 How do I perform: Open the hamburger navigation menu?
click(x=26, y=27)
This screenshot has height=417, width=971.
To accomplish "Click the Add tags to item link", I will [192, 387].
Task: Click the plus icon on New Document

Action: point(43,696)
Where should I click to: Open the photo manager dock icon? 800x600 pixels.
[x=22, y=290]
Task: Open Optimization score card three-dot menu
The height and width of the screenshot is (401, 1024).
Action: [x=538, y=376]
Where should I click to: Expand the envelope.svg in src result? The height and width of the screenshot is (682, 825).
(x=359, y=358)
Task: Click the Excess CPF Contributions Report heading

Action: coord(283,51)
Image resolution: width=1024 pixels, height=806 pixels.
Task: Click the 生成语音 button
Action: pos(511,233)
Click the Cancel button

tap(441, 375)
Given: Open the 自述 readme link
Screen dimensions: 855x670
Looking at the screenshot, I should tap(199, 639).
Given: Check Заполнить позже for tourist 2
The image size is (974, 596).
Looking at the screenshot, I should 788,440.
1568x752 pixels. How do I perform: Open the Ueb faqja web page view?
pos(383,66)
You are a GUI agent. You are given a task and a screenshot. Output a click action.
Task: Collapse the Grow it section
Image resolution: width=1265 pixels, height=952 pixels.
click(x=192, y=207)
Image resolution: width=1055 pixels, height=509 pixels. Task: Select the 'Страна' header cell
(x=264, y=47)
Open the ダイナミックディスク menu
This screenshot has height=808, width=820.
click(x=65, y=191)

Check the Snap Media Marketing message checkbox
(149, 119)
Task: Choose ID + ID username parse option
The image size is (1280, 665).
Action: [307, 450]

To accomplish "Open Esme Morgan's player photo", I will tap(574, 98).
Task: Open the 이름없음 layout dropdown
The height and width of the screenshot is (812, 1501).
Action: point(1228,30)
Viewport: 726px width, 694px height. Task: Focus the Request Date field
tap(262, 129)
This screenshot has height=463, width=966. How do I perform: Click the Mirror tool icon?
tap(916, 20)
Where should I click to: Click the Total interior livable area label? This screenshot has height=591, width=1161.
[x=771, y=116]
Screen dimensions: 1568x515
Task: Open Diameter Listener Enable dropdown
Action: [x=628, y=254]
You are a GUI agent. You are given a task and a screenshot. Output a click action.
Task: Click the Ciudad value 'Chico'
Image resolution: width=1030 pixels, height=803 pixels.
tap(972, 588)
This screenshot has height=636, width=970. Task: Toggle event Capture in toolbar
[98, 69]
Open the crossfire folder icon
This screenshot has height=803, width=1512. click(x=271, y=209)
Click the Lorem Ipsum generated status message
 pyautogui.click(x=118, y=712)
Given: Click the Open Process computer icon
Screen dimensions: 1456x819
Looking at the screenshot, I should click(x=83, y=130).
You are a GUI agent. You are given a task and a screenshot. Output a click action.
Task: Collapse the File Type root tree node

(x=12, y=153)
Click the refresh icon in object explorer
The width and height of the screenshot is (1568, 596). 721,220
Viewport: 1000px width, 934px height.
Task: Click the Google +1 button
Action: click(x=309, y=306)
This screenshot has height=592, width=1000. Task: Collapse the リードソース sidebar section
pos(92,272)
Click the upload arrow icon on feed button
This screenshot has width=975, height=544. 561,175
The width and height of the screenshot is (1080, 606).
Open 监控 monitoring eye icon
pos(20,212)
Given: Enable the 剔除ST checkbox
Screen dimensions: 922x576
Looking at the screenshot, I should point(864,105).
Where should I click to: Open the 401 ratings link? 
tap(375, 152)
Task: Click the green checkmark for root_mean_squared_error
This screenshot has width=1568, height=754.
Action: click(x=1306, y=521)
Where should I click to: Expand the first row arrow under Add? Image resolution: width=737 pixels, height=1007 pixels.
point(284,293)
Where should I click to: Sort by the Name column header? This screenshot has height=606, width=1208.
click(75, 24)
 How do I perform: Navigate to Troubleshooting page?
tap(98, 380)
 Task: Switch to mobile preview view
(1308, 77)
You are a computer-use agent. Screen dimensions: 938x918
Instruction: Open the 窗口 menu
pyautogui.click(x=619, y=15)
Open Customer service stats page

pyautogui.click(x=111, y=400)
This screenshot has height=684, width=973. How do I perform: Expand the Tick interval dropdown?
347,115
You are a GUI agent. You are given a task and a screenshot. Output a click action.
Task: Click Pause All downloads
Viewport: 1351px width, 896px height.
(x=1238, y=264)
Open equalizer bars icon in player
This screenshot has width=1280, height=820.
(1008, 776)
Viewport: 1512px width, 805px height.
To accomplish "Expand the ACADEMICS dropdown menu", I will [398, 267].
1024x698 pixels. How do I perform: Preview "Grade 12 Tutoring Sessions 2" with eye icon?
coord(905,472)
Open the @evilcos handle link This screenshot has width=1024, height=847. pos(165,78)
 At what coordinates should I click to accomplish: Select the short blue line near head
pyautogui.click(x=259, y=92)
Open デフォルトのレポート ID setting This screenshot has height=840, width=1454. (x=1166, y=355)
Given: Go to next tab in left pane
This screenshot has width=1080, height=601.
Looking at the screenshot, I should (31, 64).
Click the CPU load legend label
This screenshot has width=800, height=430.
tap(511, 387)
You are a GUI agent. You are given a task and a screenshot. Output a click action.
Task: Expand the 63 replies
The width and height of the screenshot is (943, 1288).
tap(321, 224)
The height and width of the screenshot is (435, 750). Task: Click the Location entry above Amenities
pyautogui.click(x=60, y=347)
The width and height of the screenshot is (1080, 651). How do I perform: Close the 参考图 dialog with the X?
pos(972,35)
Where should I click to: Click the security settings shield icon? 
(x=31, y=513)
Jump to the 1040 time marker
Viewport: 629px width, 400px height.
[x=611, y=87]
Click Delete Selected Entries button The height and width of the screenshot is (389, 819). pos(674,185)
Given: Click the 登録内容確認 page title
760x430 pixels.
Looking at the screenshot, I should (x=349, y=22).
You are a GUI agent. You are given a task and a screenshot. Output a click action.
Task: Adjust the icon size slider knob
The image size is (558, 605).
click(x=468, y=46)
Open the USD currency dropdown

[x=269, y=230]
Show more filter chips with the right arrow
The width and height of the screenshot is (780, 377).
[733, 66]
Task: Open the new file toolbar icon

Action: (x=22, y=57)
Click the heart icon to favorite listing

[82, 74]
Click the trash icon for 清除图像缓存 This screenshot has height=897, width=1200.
+--
### What the task requires
Your answer must be the complete listing, repeated exactly.

### Reply
 How do I perform: Open the hamburger navigation menu?
click(x=26, y=27)
This screenshot has height=417, width=971.
To accomplish "Click the Add tags to item link", I will [192, 387].
Task: Click the plus icon on New Document

Action: point(43,696)
Where should I click to: Open the photo manager dock icon? 800x600 pixels.
[x=22, y=290]
Task: Open Optimization score card three-dot menu
The height and width of the screenshot is (401, 1024).
Action: [x=538, y=376]
Where should I click to: Expand the envelope.svg in src result? The height and width of the screenshot is (682, 825).
(x=359, y=358)
Task: Click the Excess CPF Contributions Report heading

Action: coord(283,51)
Image resolution: width=1024 pixels, height=806 pixels.
Task: Click the 生成语音 button
Action: pos(511,233)
Click the Cancel button

tap(441, 375)
Given: Open the 自述 readme link
Screen dimensions: 855x670
Looking at the screenshot, I should tap(199, 639).
Given: Check Заполнить позже for tourist 2
The image size is (974, 596).
Looking at the screenshot, I should 788,440.
1568x752 pixels. How do I perform: Open the Ueb faqja web page view?
pos(383,66)
You are a GUI agent. You are given a task and a screenshot. Output a click action.
Task: Collapse the Grow it section
Image resolution: width=1265 pixels, height=952 pixels.
click(x=192, y=207)
Image resolution: width=1055 pixels, height=509 pixels. Task: Select the 'Страна' header cell
(x=264, y=47)
Open the ダイナミックディスク menu
This screenshot has height=808, width=820.
click(x=65, y=191)

Check the Snap Media Marketing message checkbox
(149, 119)
Task: Choose ID + ID username parse option
The image size is (1280, 665).
Action: [307, 450]

To accomplish "Open Esme Morgan's player photo", I will tap(574, 98).
Task: Open the 이름없음 layout dropdown
The height and width of the screenshot is (812, 1501).
Action: point(1228,30)
Viewport: 726px width, 694px height. Task: Focus the Request Date field
tap(262, 129)
This screenshot has height=463, width=966. How do I perform: Click the Mirror tool icon?
tap(916, 20)
Where should I click to: Click the Total interior livable area label? This screenshot has height=591, width=1161.
[x=771, y=116]
Screen dimensions: 1568x515
Task: Open Diameter Listener Enable dropdown
Action: [x=628, y=254]
You are a GUI agent. You are given a task and a screenshot. Output a click action.
Task: Click the Ciudad value 'Chico'
Image resolution: width=1030 pixels, height=803 pixels.
tap(972, 588)
This screenshot has height=636, width=970. Task: Toggle event Capture in toolbar
[98, 69]
Open the crossfire folder icon
This screenshot has height=803, width=1512. click(x=271, y=209)
Click the Lorem Ipsum generated status message
 pyautogui.click(x=118, y=712)
Given: Click the Open Process computer icon
Screen dimensions: 1456x819
Looking at the screenshot, I should click(x=83, y=130).
You are a GUI agent. You are given a task and a screenshot. Output a click action.
Task: Collapse the File Type root tree node

(x=12, y=153)
Click the refresh icon in object explorer
The width and height of the screenshot is (1568, 596). 721,220
Viewport: 1000px width, 934px height.
Task: Click the Google +1 button
Action: click(x=309, y=306)
This screenshot has height=592, width=1000. Task: Collapse the リードソース sidebar section
pos(92,272)
Click the upload arrow icon on feed button
This screenshot has width=975, height=544. 561,175
The width and height of the screenshot is (1080, 606).
Open 监控 monitoring eye icon
pos(20,212)
Given: Enable the 剔除ST checkbox
Screen dimensions: 922x576
Looking at the screenshot, I should point(864,105).
Where should I click to: Open the 401 ratings link? 
tap(375, 152)
Task: Click the green checkmark for root_mean_squared_error
This screenshot has width=1568, height=754.
Action: click(x=1306, y=521)
Where should I click to: Expand the first row arrow under Add? Image resolution: width=737 pixels, height=1007 pixels.
point(284,293)
Where should I click to: Sort by the Name column header? This screenshot has height=606, width=1208.
click(75, 24)
 How do I perform: Navigate to Troubleshooting page?
tap(98, 380)
 Task: Switch to mobile preview view
(1308, 77)
You are a computer-use agent. Screen dimensions: 938x918
Instruction: Open the 窗口 menu
pyautogui.click(x=619, y=15)
Open Customer service stats page

pyautogui.click(x=111, y=400)
This screenshot has height=684, width=973. How do I perform: Expand the Tick interval dropdown?
347,115
You are a GUI agent. You are given a task and a screenshot. Output a click action.
Task: Click Pause All downloads
Viewport: 1351px width, 896px height.
(x=1238, y=264)
Open equalizer bars icon in player
This screenshot has width=1280, height=820.
(1008, 776)
Viewport: 1512px width, 805px height.
To accomplish "Expand the ACADEMICS dropdown menu", I will [398, 267].
1024x698 pixels. How do I perform: Preview "Grade 12 Tutoring Sessions 2" with eye icon?
coord(905,472)
Open the @evilcos handle link This screenshot has width=1024, height=847. pos(165,78)
 At what coordinates should I click to accomplish: Select the short blue line near head
pyautogui.click(x=259, y=92)
Open デフォルトのレポート ID setting This screenshot has height=840, width=1454. (x=1166, y=355)
Given: Go to next tab in left pane
This screenshot has width=1080, height=601.
Looking at the screenshot, I should (31, 64).
Click the CPU load legend label
This screenshot has width=800, height=430.
tap(511, 387)
You are a GUI agent. You are given a task and a screenshot. Output a click action.
Task: Expand the 63 replies
The width and height of the screenshot is (943, 1288).
tap(321, 224)
The height and width of the screenshot is (435, 750). Task: Click the Location entry above Amenities
pyautogui.click(x=60, y=347)
The width and height of the screenshot is (1080, 651). How do I perform: Close the 参考图 dialog with the X?
pos(972,35)
Where should I click to: Click the security settings shield icon? 
(x=31, y=513)
Jump to the 1040 time marker
Viewport: 629px width, 400px height.
[x=611, y=87]
Click Delete Selected Entries button The height and width of the screenshot is (389, 819). pos(674,185)
Given: Click the 登録内容確認 page title
760x430 pixels.
Looking at the screenshot, I should (x=349, y=22).
You are a GUI agent. You are given a task and a screenshot. Output a click action.
Task: Adjust the icon size slider knob
The image size is (558, 605).
click(x=468, y=46)
Open the USD currency dropdown

[x=269, y=230]
Show more filter chips with the right arrow
The width and height of the screenshot is (780, 377).
[733, 66]
Task: Open the new file toolbar icon

Action: (x=22, y=57)
Click the heart icon to favorite listing

[82, 74]
Click the trash icon for 清除图像缓存 This screenshot has height=897, width=1200.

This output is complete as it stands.